▸ **Aim of the exercise**
Exact copies of all records below are needed.
[[ Information given open ]]
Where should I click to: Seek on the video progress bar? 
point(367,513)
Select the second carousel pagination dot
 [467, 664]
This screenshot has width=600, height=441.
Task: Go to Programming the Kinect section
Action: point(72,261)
[[ Information given closed ]]
▸ **Answer below**
Where should I click to: Seek on the video progress bar? 
point(367,513)
Select the second carousel pagination dot
 [467, 664]
This screenshot has width=600, height=441.
Task: Go to Programming the Kinect section
Action: point(72,261)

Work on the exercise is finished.